Telling populates most training writing, filling it with factual statements that eventually cram up the learner’s brain.
Showing means using sensory details and describing actions to direct a mental movie in your learner’s mind.
“Customers complaints should always be questioned to determine the real problem.”
It’s an example of telling because we can’t visualise it. It’s a statement of “thou shall do it this way!”
Here’s another way to share the same learning . . .
“After hearing the Customer’s story, Bridget used her vocabulary of open questions to find out what the Customer was feeling in order to find the best solution.”
Showing requires a designer’s ingenuity to find an example that can demonstrate that a statement is true. It not only increases credibility but also increases learning by making the writing more interesting.

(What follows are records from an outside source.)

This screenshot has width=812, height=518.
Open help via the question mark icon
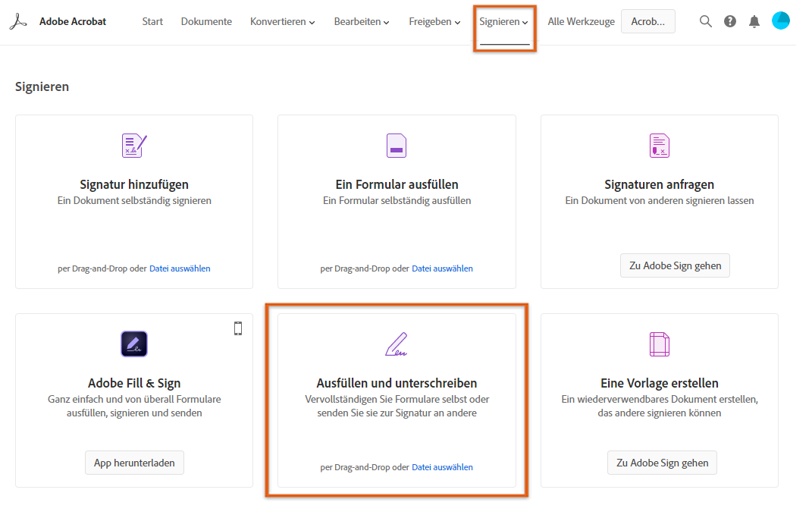(730, 21)
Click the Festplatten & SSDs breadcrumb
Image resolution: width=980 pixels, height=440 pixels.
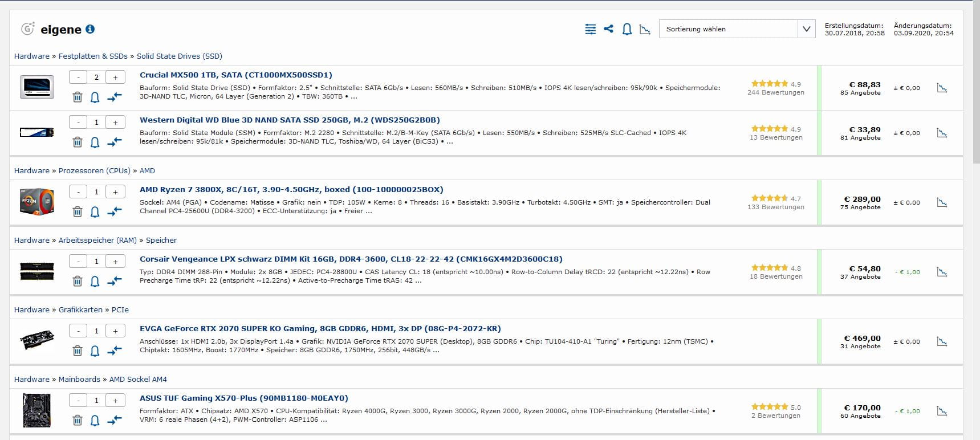93,56
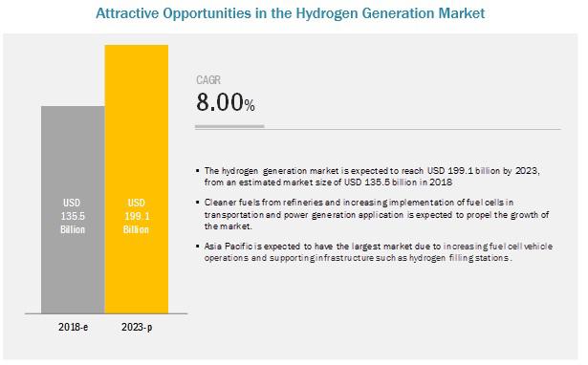Screen dimensions: 588x365
Task: Click the USD 135.5 Billion label
Action: point(73,216)
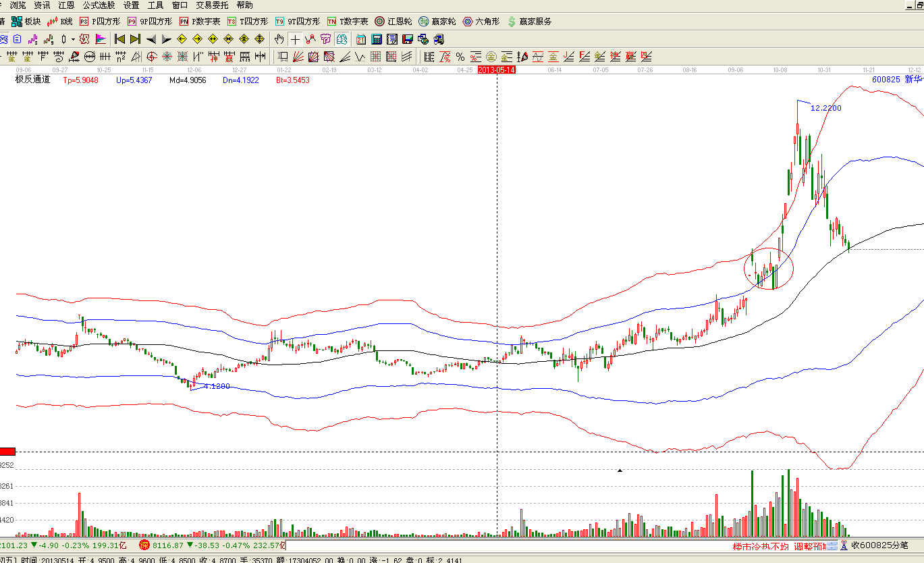Click the percent sign drawing tool
The height and width of the screenshot is (563, 924).
point(460,57)
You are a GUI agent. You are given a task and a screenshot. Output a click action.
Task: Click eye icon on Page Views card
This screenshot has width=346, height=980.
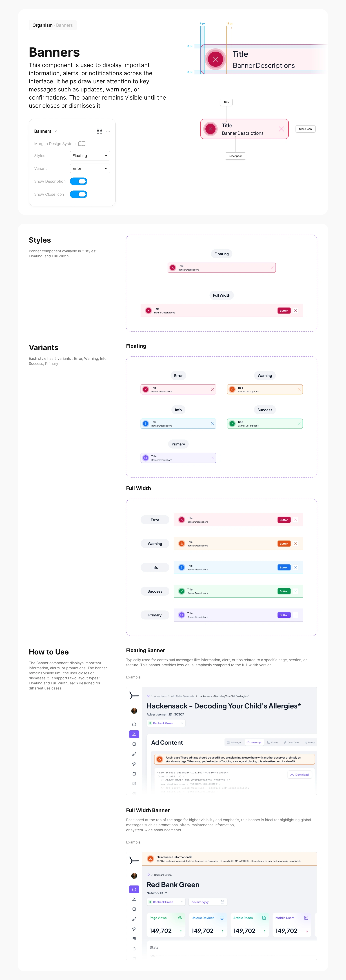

So, the next time you make a generic or abstract statement ask yourself:
How can I demonstrate this is true?
Can I share an example or two?
In a lot of eLearning, you find that designers are still writing learning in the way we used to write Standard Operating Procedures. Remember how boring these used to be (unless you were a lawyer!).
Why were they so boring?
Because you couldn’t visualise the things they wanted you to learn.
To make your writing for learning more fascinating:
For instance, “To find the Customer’s needs, ask open questions.”
“Bridget had a great way with Customers. She would introduce open questions into the conversation and in no time the Customer was sharing all sorts of helpful information. This helped Bridget match the Customer’s needs to the right product. Bridget had more satisfied Customers than anybody else on the staff.”
Note how the paragraph gives you a glimpse of how Bridget’s personality and technique made her so successful.